Last note, Functionals, Euler’s Equation, and Equilibrium, reviewed the concept of functionals and the method that solves the extremum problems of the simplest integral form of functionals—the Euler’s equation. The derivation adopted in that post is a directional derivatives like method. This treatment was simply to bypass the review of calculus of variations at that time. Calculus of variations is the subject of mathematics directly concerns the extremum problems of functionals, which underlies quite a lot of mechanics laws. The notation \(\delta\) frequently appears in many principles of mechanics and numerical formulations of complex mechanics problems. This memento reviews the concept of calculus of variations.

We will start with the extremum problems of functionals and repeat a bit the method in last memento. Then we will review the concept of variations and the necessary condition for the extremum problems of simplest integral functional. Last we will have a look at the equivalence between two methods and how this leads us to calculus of variations.

## Extremum Problems of Functionals

We reviewed the definition of functionals and gave a visualization of the curve length functionals in the last memento. As soon as the functionals are defined, a main kind of problems emerges, that is the extremum problems of functionals. Here we confine our interests in the necessary conditions for the extremum problems of the simplest integral form of functionals,

$$I[y(x)] = \int_{x_0}^{x_1} f[x, y(x), y'(x)] \, dx. $$

A clear characterization of if the extremum is maximum or minimum or saddle requires an investigation on the higher order terms and will be omitted at this point. In engineering we care about the necessary condition for the minimum first and most because it provides a way to do the computation and we can validate the computation with experiments right on. We sometimes leave the rest of the work (proof of the existence of a functional and its minimum) to the last step to complete the circle. Study of the integral form functionals is due to its dominant appearance in mechanics. The extremum problem for this functional is defined as:

*Suppose we have a real-valued, integral form of functional \( I[y(x)] \), \( I[y(x)] = \int_{x_0}^{x_1} f[x, y(x), y'(x)] \, dx \) , whose input functions are defined on \(x \in [x_0, x_1]\), so \(y(x_0) = y_0, y(x_1)=y_1\), we want to find a specific form of function \(y(x)\) on \(x \in (x_0, x_1)\) that extremes the functional \(I[y(x)]\).*

## Derivative Method

To solve it, the first idea is to transform the functional into a normal function with a single auxiliary parameter so that we can borrow the extremum conditions for single-variable functions. This method is quite similar with taking the directional derivatives of functions of vectors (or Gâteaux derivatives).

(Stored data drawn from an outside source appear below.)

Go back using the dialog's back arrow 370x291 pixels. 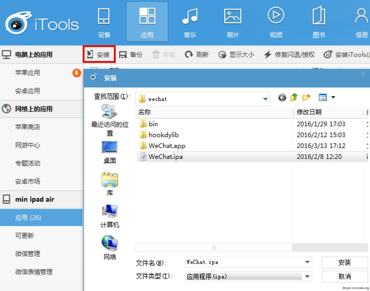pos(282,97)
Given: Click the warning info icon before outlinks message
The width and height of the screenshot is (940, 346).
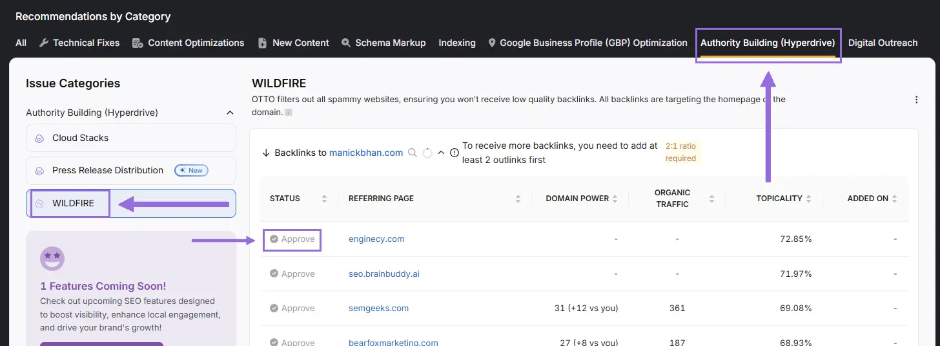Looking at the screenshot, I should (455, 153).
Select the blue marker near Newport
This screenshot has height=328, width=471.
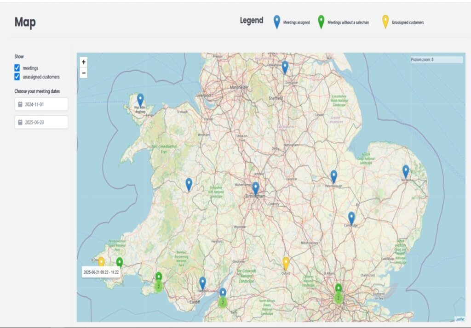202,283
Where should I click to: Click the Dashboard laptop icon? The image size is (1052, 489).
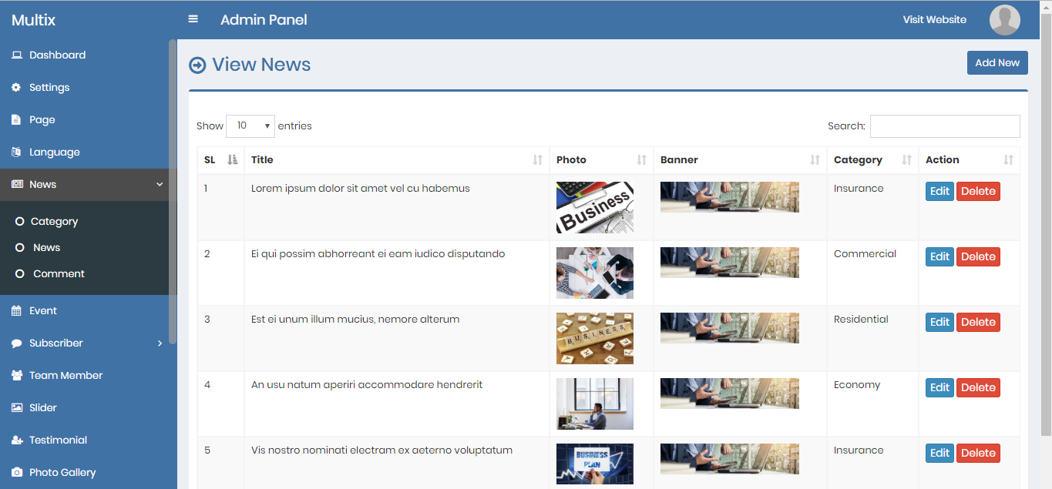(16, 55)
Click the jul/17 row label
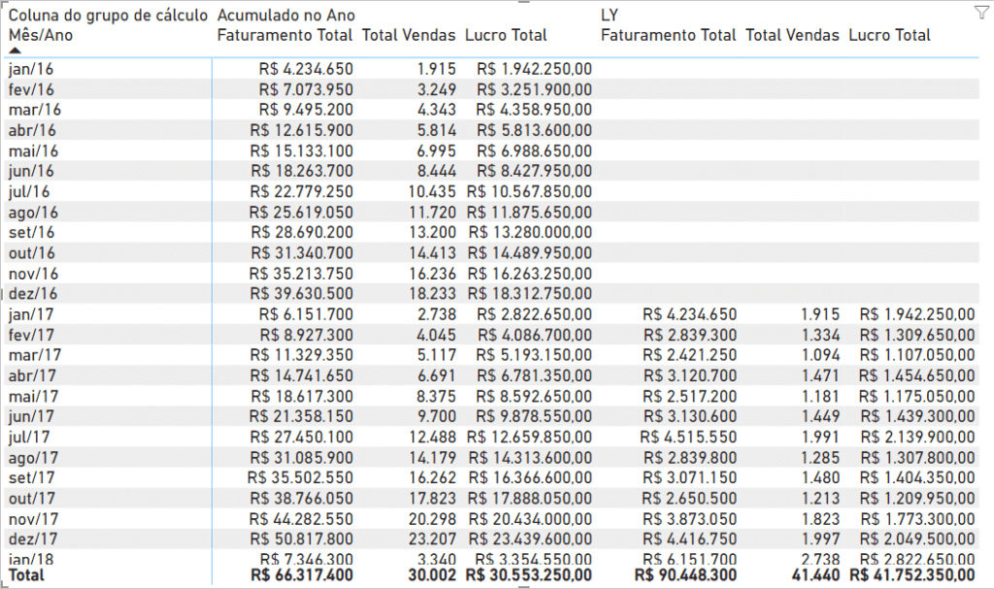 (x=32, y=437)
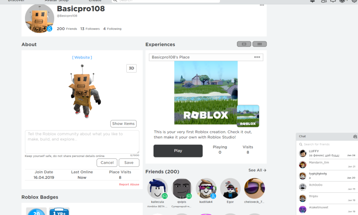Open kallecula's friend avatar
This screenshot has height=215, width=358.
(x=157, y=188)
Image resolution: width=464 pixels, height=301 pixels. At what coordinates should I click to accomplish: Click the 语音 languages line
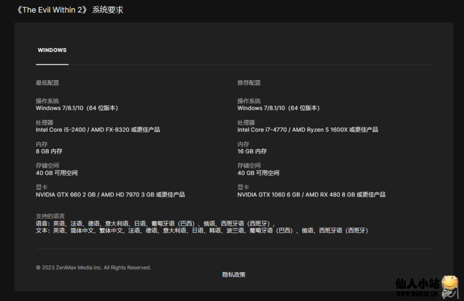coord(155,224)
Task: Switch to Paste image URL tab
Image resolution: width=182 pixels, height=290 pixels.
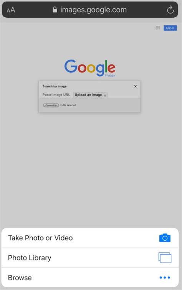Action: click(x=56, y=95)
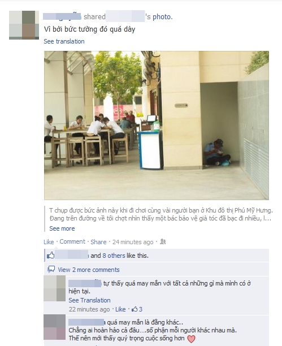This screenshot has height=346, width=282.
Task: Click the speech bubble icon for more comments
Action: point(51,269)
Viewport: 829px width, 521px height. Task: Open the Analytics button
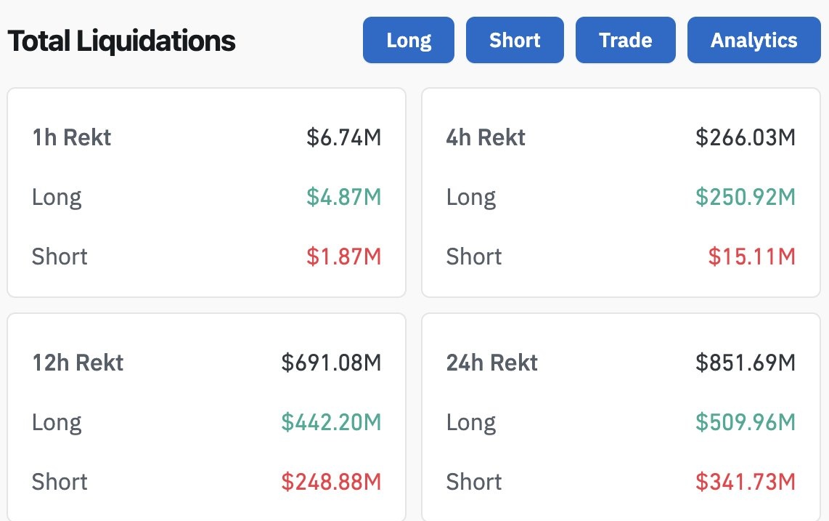pyautogui.click(x=754, y=40)
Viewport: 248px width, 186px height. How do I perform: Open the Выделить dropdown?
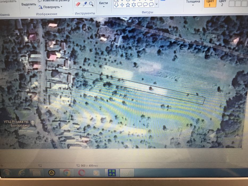(29, 5)
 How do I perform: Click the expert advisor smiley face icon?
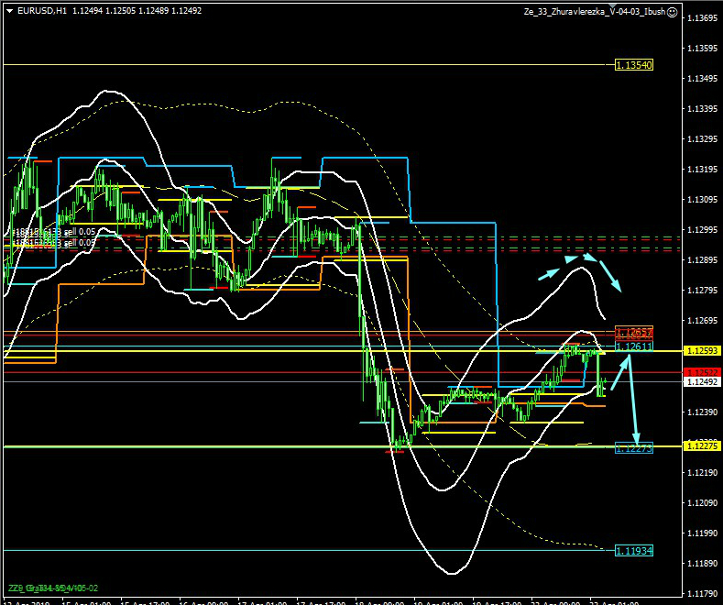[673, 12]
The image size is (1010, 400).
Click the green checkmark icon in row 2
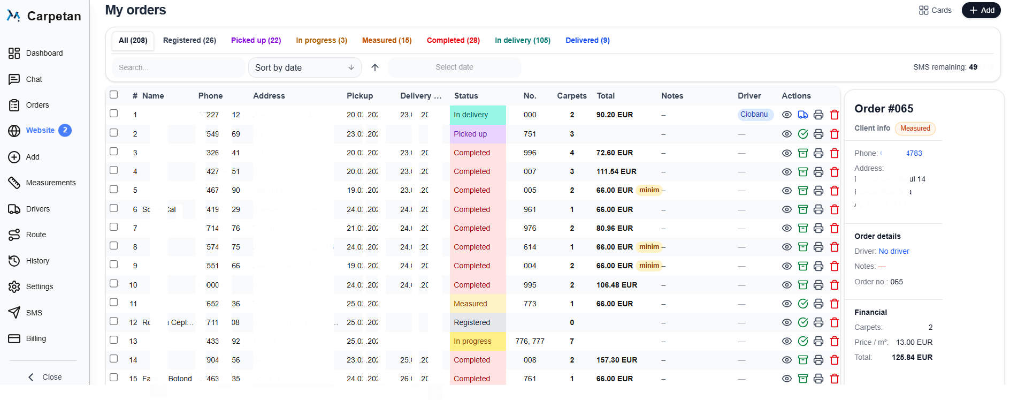pos(802,134)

Suppose \(y=y(x)\) is the function which extremes the \(I[y(x)]\), it must be so special that it wins out over all other similar (continuity) functions. To make the comparison with all other similar functions, we make a general form to represent all those functions: \(z(x) = y(x) + \epsilon \eta(s)\). Here \(\eta(x)\) is an arbitrary real-valued function that has the same continuity with \(y(x)\). For this integral form functional, \(y(x)\) should have at least continuous first order derivative in the domain of definition. \(\epsilon\) is a real number like a kind of scale. As stated in the definition of extremum problems, \(z(x)\) needs to satisfy \(z(x_0) = y_0\) and \(z(x_1) = y_1\), so \(\eta(x_0) = \eta(x_1) = 0\). The functional, with the input function \(z(x)\) has the value:

$$\begin{eqnarray} I[z(x)] & = & \int_{x_0}^{x_1} f[x, z(x), z'(x)] \, dx \\\\

& = & I[y(x) + \epsilon\eta(x)] = \int_{x_0}^{x_1} f\big(x, y(x)+\epsilon\eta(x), [y(x)+\epsilon\eta(x)]’\big) \, dx \\\\

& = & \int_{x_0}^{x_1} f[x, y(x)+\epsilon\eta(x), y'(x)+\epsilon {\eta}'(x)] \, dx. \end{eqnarray}$$

We try two different paths on interpreting the above functional. First, if \(y(x)\) is the special extremizer (the function to extreme \(I[z(x)]\)) and \(\eta(x)\) is assumed and fixed, after the integration calculation, the functionals falls back to a normal function of \(\epsilon\):

$$g(\epsilon) = I[y(x)+\epsilon \eta(x)] \bigg|_{special \ y(x), \ assumed\ \ \eta(x)}.$$

Continuing on this path, as a normal function, the necessary condition for \(g(\epsilon)\) to extreme is its first derivative vanishes:

$$\frac{dg(\epsilon)}{d\epsilon} = 0.$$

We have:

$$\begin{eqnarray}\frac{dg(\epsilon)}{d\epsilon} & = & \frac{\partial I[y(x)+\epsilon\eta(x)]}{\partial \epsilon} \\

& = & \frac{\partial I[z(x)]}{\partial \epsilon} = \int_{x_0}^{x_1} f[x, z(x), z'(x)] \, dx \\

& = & \int_{x_0}^{x_1} \bigg( \frac{\partial f[x, z(x), z'(x)]}{\partial z} \frac{\partial z(x)}{\partial \epsilon} + \frac{\partial f[x, z(x), z'(x)]}{\partial z’} \frac{\partial z'(x)}{\partial \epsilon} \bigg) \, dx \\

& = & \int_{x_0}^{x_1} \bigg( \frac{\partial f[x, z(x), z'(x)]}{\partial z} \frac{\partial [y(x)+\epsilon \eta(x)]}{\partial \epsilon} + \frac{\partial f[x, z(x), z'(x)]}{\partial z’} \frac{\partial [y'(x)+\epsilon \eta'(x)]}{\partial \epsilon}\bigg) \, dx \\

& = & \int_{x_0}^{x_1} \bigg( \frac{\partial f[x, z(x), z'(x)]}{\partial z} \eta(x) + \frac{\partial f[x, z(x), z'(x)]}{\partial z’} \eta'(x) \bigg) \, dx \\

& = & 0 . \end{eqnarray}$$

So for the special \(y(x)\) and given \(\eta(x)\), solving above equation gives the value of \(\epsilon\) that extremes the functional for those fixed functions.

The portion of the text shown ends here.